De kantonrechter is van oordeel dat aan het deskundigenoordeel niet de waarde kan worden gehecht die [verzoeker01] hieraan gehecht wil zien. De verzekeringsarts heeft namelijk geen hoor en wederhoor toegepast, want de verzekeringsarts heeft alleen [verzoeker01] maar niet [verweerder01] gehoord. Hierdoor heeft de verzekeringsarts onder andere niet in zijn rapport mee kunnen nemen de betwisting van [verweerder01] van de door [verzoeker01] gestelde werkzaamheden en de gevolgen hiervan voor zijn belastbaarheidsoordeel.
2.5.
Naast het niet toepassen van hoor en wederhoor, heeft de verzekeringsarts ook onvoldoende inzichtelijk gemaakt hoe hij tot zijn oordeel is gekomen dat [verzoeker01] arbeidsongeschikt is voor zijn eigen werk als keukenmedewerker. Uit het deskundigenoordeel volgt dat [verzoeker01] geen recente medische informatie heeft overgelegd, want de overgelegde informatie van zijn huisarts bevatte geen informatie over de huidige problematiek en bevatte het slechts bevindingen uit 2022. Gelet hierop is het onbegrijpelijk waarom de verzekeringsarts, zonder informatie van een arts, een half jaar later kan oordelen dat er duidelijk sprake is van een doorlopend ziektebeeld.

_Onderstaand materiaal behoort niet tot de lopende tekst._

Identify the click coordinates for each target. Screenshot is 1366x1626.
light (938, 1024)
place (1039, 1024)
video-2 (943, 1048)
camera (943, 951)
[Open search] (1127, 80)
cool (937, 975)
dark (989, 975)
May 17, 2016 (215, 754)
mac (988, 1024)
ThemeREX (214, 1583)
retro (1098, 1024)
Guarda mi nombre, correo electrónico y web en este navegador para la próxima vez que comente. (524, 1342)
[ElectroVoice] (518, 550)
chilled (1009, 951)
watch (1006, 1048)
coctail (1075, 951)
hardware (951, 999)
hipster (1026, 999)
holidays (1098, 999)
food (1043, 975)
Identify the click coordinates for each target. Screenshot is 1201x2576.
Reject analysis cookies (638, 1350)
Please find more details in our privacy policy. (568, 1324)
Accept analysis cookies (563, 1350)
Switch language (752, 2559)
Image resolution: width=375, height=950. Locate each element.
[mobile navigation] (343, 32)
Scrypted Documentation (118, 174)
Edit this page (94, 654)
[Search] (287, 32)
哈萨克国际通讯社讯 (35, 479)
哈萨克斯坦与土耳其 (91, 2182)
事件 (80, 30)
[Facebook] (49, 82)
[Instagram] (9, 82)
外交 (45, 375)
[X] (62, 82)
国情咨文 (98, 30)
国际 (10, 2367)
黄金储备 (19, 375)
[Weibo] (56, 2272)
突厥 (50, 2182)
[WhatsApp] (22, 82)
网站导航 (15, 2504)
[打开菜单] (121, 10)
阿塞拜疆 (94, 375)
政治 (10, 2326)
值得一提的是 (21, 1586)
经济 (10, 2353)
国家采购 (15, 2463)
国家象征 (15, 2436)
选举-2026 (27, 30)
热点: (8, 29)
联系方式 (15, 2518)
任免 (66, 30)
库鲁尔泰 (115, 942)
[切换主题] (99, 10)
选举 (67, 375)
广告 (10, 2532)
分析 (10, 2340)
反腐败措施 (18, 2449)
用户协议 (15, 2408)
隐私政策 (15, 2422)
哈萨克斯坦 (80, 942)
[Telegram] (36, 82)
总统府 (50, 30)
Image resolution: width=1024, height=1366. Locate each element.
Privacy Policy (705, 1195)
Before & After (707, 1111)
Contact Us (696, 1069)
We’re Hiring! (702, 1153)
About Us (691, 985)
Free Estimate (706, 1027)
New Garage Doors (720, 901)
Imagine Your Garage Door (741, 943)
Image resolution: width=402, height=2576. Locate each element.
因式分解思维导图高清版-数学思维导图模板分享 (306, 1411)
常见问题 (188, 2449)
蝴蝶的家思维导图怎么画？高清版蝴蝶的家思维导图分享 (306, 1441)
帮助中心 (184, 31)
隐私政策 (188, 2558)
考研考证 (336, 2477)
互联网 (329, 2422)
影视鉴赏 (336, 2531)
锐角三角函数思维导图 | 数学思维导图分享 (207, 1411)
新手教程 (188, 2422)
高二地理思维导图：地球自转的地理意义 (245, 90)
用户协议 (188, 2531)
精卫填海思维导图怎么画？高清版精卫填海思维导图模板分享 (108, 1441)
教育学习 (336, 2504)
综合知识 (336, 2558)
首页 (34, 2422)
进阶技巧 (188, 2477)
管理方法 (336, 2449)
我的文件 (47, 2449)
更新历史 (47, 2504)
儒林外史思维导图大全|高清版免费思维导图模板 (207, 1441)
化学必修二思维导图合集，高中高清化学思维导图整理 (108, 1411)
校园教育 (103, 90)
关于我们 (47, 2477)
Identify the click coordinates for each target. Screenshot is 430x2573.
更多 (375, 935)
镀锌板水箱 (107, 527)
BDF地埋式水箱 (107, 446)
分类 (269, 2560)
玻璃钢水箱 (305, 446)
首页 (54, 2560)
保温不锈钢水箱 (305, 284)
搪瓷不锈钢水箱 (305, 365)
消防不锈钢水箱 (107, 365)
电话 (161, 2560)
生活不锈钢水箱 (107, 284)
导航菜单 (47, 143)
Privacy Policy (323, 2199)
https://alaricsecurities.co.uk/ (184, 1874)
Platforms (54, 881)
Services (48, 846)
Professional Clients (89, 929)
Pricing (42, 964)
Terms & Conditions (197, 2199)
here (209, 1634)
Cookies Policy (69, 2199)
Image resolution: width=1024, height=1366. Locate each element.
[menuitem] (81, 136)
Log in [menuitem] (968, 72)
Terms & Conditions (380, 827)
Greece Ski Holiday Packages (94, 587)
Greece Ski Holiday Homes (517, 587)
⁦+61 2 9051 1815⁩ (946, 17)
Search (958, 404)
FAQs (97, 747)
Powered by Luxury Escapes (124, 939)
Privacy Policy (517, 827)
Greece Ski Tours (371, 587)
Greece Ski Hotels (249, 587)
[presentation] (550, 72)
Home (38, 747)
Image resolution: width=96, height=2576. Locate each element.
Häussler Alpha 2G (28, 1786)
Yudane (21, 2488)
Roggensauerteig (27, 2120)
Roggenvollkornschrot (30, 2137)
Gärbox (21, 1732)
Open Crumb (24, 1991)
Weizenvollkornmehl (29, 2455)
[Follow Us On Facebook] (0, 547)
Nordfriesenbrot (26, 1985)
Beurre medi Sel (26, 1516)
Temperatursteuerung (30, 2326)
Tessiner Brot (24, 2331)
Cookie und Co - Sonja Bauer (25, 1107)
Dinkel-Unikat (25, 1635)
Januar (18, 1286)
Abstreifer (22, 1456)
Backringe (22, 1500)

Ook heeft de verzekeringsarts onvoldoende inzichtelijk gemaakt hoe hij tot zijn oordeel is gekomen dat de klachten een doorlopend karakter hadden en het daarom plausibel is dat [verzoeker01] de geclaimde klachten had in de periode van 10 juni tot en met 5 juli 2023. Het had op de weg van de verzekeringsarts gelegen om toe te lichten op basis waarvan hij van oordeel is dat er sprake is van een doorlopend ziektebeeld en de klachten een doorlopend karakter hadden, maar dat heeft hij onvoldoende gedaan.
2.6.
Gelet op het voorgaande is de kantonrechter van oordeel dat van het deskundigenrapport niet uitgegaan kan worden. Dit betekent dat [verzoeker01] onvoldoende zijn stelling heeft onderbouwd dat hij in de periode van 10 juni tot 5 juli 2023 vanwege arbeidsongeschiktheid verhinderd was om de bedongen arbeid te verrichten. De loonvordering die hierop ziet wordt daarom afgewezen.
2.7.
Dit voorgaande betekent dat [verweerder01] gelet op de beschikking van 18 oktober 2023 alleen veroordeeld wordt om het loon over de periode van 25 april tot en met 9 juni 2023 te betalen, zijnde een bedrag van € 3.593,04 bruto te vermeerderen met 25% wettelijke verhoging. Ook moet [verweerder01] hiervan een deugdelijke bruto-netto specificatie verstrekken aan [verzoeker01] . De gevorderde wettelijke rente wordt eveneens toegewezen, omdat [verweerder01] te laat is met betaling.
2.8.
De kantonrechter ziet voldoende redenen om [verweerder01] te veroordelen in de proceskosten, omdat zij een deel van het loon niet aan [verzoeker01] betaald heeft. Deze kosten worden aan de kant van [verzoeker01] begroot op € 814, aan salaris voor de gemachtigde en € 135,- aan nakosten. Dat is in totaal € 949,-. Hier kan nog een bedrag bijkomen als deze beschikking wordt betekend.

3.De beslissing

De kantonrechter:
3.1.
veroordeelt [verweerder01] om aan [verzoeker01] te betalen € 3.593,04 bruto, te vermeerderen met 25% wettelijke verhoging zoals bedoeld in artikel 7:625 BW en te vermeerderen met de wettelijke rente zoals bedoeld in artikel 6:119 BW over het achterstallig salaris en de wettelijke verhoging vanaf de dag van opeisbaarheid tot aan de dag van algehele betaling;
3.2.
veroordeelt [verweerder01] om een deugdelijke bruto-netto specificatie te verstrekken aan [verzoeker01] van deze loonbetaling;
3.3.
veroordeelt [verweerder01] in de proceskosten, die aan de kant van [verzoeker01] worden begroot op € 949,-;
3.4.
verklaart deze beschikking uitvoerbaar bij voorraad;
3.5.
wijst al het anders verzochte af.
Deze beschikking is gegeven door mr. J.C. Halk en in het openbaar uitgesproken.